Les protestants allemands font face aux abus commis dans leurs foyers
« Nous avons amené la preuve, à notre grand effroi, que même dans des foyers gérés par l’Église, des enfants ont été victimes de violence », a déclaré lundi Margot Kässmann, évêque de l’Église évangélique luthérienne de Basse-Saxe, lors d’un exposé intitulé « Les enfants et l’Église ». Son commentaire fait suite aux révélations préliminaires de l’enquête « Violences et injustices dans les maisons d’éducation des années 50 et 60 », qu’elle avait commanditée au sujet de déclarations de violence et d’abus dans des foyers pour enfants gérés par l’agence de protection sociale de l’Église d’Hanovre dans les années 1950 et 1960.
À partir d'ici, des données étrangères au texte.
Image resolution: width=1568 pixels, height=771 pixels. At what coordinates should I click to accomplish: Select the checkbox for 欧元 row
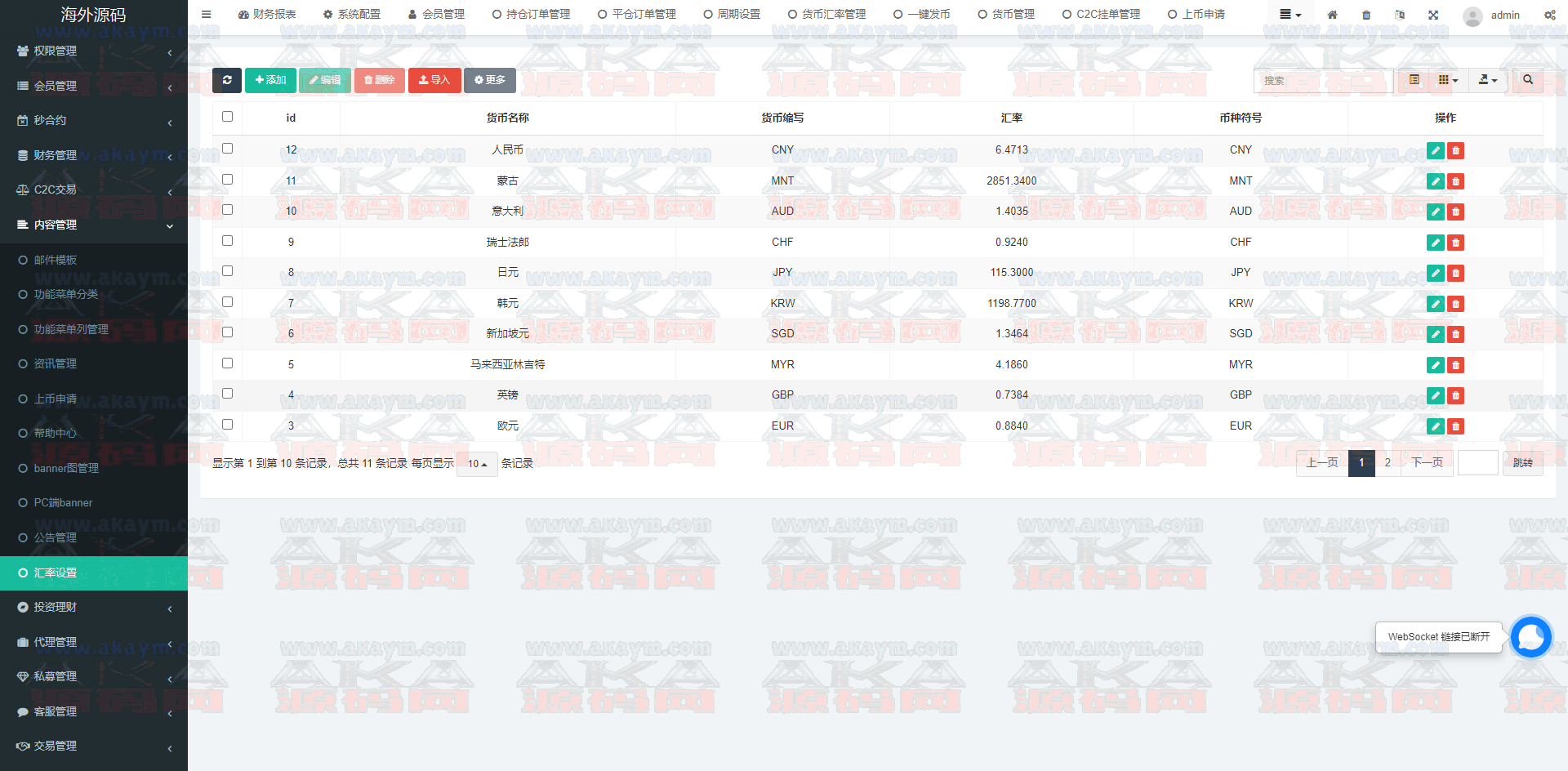click(227, 425)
Si ce sujet était autrefois tabou, l’Église doit aujourd’hui faire face à cette part sombre de son histoire, du fait de l’ampleur des mauvais traitements infligés aux enfants. Ce sujet devient de plus en plus présent dans l’opinion publique et les médias, notamment depuis 2006 avec la parution du livre « Des coups au nom du Seigneur » de Peter Wensierski, journaliste à Der Spiegel. Il y révélait le destin tragique et peu connu des enfants placés dans des foyers de l’Église de la République fédérale d’Allemagne.
L’enquête, commandée par l’Église, relève qu’ils ont été environ 500'000 à y séjourner des années 50 jusqu’aux années 70 dans des conditions difficiles tant moralement que physiquement. Victimes fréquentes de coups, ils devaient travailler dur, exploités comme main d’œuvre bon marché et exposés à des sanctions draconiennes. Peu connu, ce vécu fait souffrir encore aujourd’hui beaucoup de personnes du fait qu’il soit passé sous silence, ajoutant à la honte personnelle des victimes de ces pratiques.
Lors de son exposé, Margot Kässmann a déclaré : « De toute évidence, il y a eu dans le passé de gros manquements à la diaconie des institutions ecclésiales. (…) Comme le reste de la société dans son ensemble, l’Église considérait la punition corporelle comme normale. La violence institutionnelle était vue comme faisant partie du système éducatif. La blessure des plus vulnérables était à l’ordre du jour, et nous avons porté la faute sur nous-mêmes en tant qu’institution, il n’y a pas d’autre moyen que d’en parler et le reconnaître. De notre point de vue aujourd’hui, ce type de pédagogie et de punition corporelle est absolument inacceptable ».
Les enquêtes ont déjà révélé plusieurs cas de violation des droits de l’homme et d’abus sexuels commis au sein de ces institutions. Le diocèse luthérien de Hanovre déclare son intention de communiquer sur ces cas passés et d’identifier leurs auteurs, une tâche dans laquelle la collaboration de l’État est attendue. La commission des pétitions du Parlement fédéral allemand a déjà conduit plusieurs auditions avec des représentants de pensionnaires de ces foyers, des scientifiques et des délégués de la jeunesse. La ministre des affaires sociales de Basse-Saxe, Mechthild Ross-Luttmann, a publié mardi sur le site Internet du gouvernement de ce Land une invitation pour toute personne concernée à transmettre des renseignements.